Concepts in Freshman Comp
Students study many writing concepts and terms in a composition course. Throughout a semester of Freshman Comp, you’ll read about these concepts and discuss them with the instructor and classmates.
1. Understanding the Writing Process
- Prewriting: Gathering your thoughts and ideas before you start.
- Drafting: Writing your first version; it doesn’t have to be perfect.
- Revising: Making changes to improve your writing.
- Editing: Checking for grammar and spelling errors.
- Publishing: Sharing your final piece with others.
2. Types of Writing
- Narrative: Telling a story.
- Expository: Explaining facts.
- Persuasive: Convincing others of your point of view.
- Descriptive: Painting a picture with words.
3. Using Sources Responsibly
- Quoting: Using someone’s exact words (with credit).
- Paraphrasing: Putting someone’s ideas in your own words (with credit).
- Avoiding Plagiarism: Always give credit where it’s due.

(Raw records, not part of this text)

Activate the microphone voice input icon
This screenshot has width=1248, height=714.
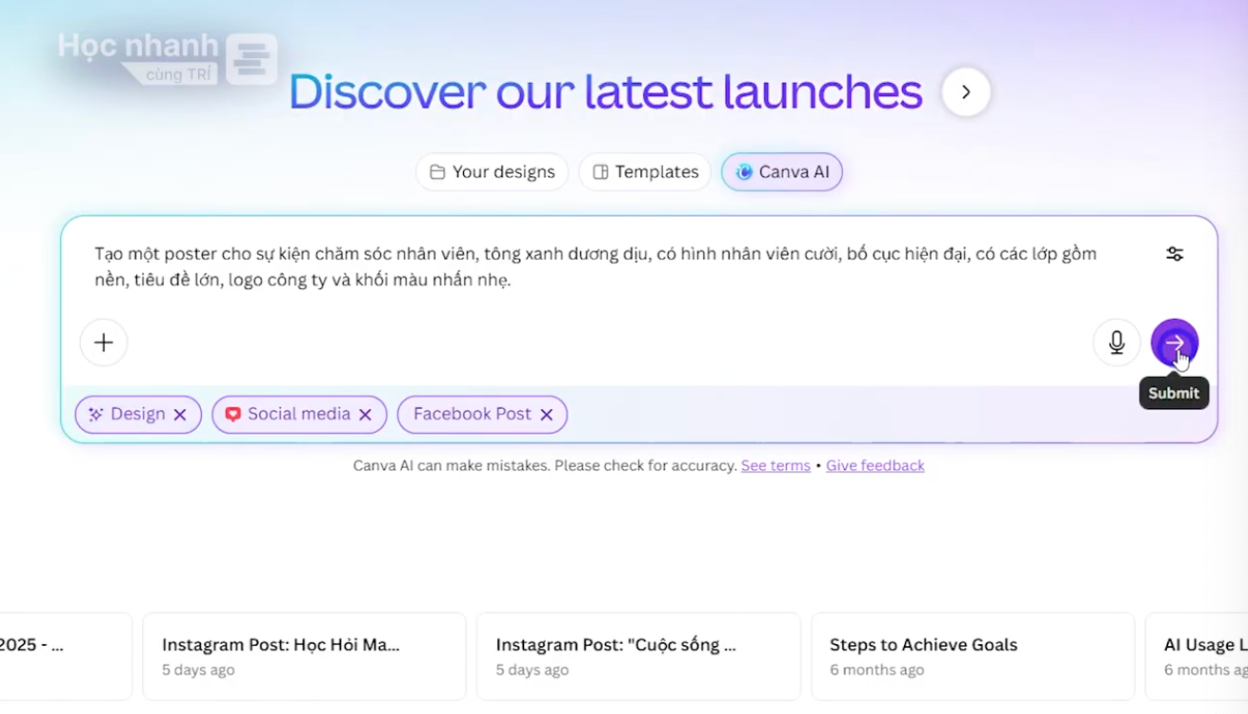pyautogui.click(x=1116, y=343)
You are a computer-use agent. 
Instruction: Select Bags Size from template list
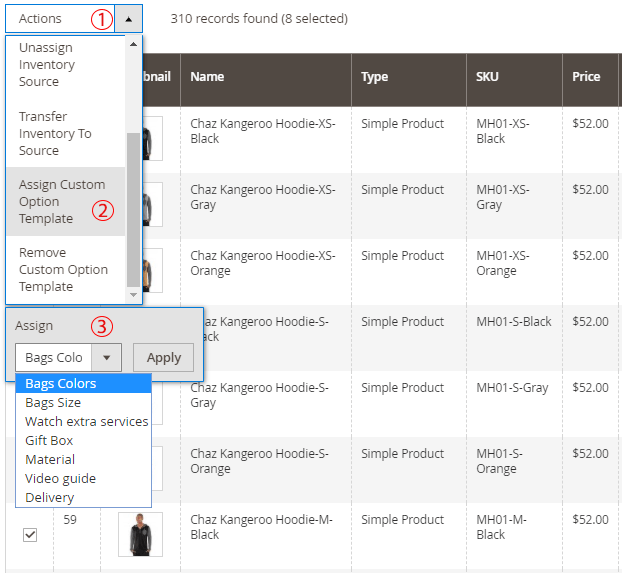53,402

4. Structuring Your Writing
- Introduction: Start with a hook to grab attention.
- Body: Support your main idea with facts and details.
- Conclusion: Sum up your thoughts and end with a bang.
5. Grammar and Style
- Sentences: Learn to write clear and varied sentences.

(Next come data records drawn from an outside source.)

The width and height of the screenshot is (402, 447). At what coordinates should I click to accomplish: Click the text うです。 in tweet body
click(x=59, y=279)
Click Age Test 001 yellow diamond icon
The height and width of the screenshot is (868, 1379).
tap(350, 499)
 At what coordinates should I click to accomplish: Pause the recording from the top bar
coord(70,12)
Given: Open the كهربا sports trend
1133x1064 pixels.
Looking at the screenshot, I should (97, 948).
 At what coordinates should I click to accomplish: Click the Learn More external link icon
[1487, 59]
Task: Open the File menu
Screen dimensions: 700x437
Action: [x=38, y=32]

- Paragraphs: Organize your ideas in logical chunks.
- Word Choice: Use words that fit your message.
Overview of Assignments in Freshman Composition Courses
Freshman Composition courses typically include various assignments to hone writing skills. Here’s an overview of common assignments and the process of writing, drafting, and peer review.
1. Personal Narrative
- Description: Students write about a personal experience.
- Drafting: Multiple versions help refine the narrative.
- Peer Review: Feedback from peers aids improvement.
2. Research Paper
- Description: A deep dive into a specific topic.
- Drafting: Multiple drafts guide the research and writing process.
- Peer Review: Fellow students provide insights and suggestions.
3. Persuasive Essay
- Description: Students argue a point of view.
- Drafting: Revisions help build a strong case.
- Peer Review: Peers evaluate and suggest improvements.
4. Descriptive Writing
- Description: Vivid descriptions of people, places, or things.
- Drafting: Multiple drafts allow experimentation.
- Peer Review: Classmates offer fresh perspectives.
5. Reflective Journaling
- Description: Ongoing reflection on learning and growth.
- Drafting: Regular writing, without formal drafts.
- Peer Review: Optional but can be beneficial.
The Process: Multiple Drafts and Peer Review
In Freshman Composition courses, writing is often taught as a process. Multiple drafts enable students to refine their ideas and language.
Peer review is a fundamental part of this process. By sharing work, students can gain different views, find mistakes, and get valuable feedback.
Instructors are typically available for support throughout a writing course. In addition to class sessions, college instructors and professors offer office hours. During office hours, students can stop by and ask questions and get help. Commitment to the process of drafting and peer review can significantly contribute to success in these courses.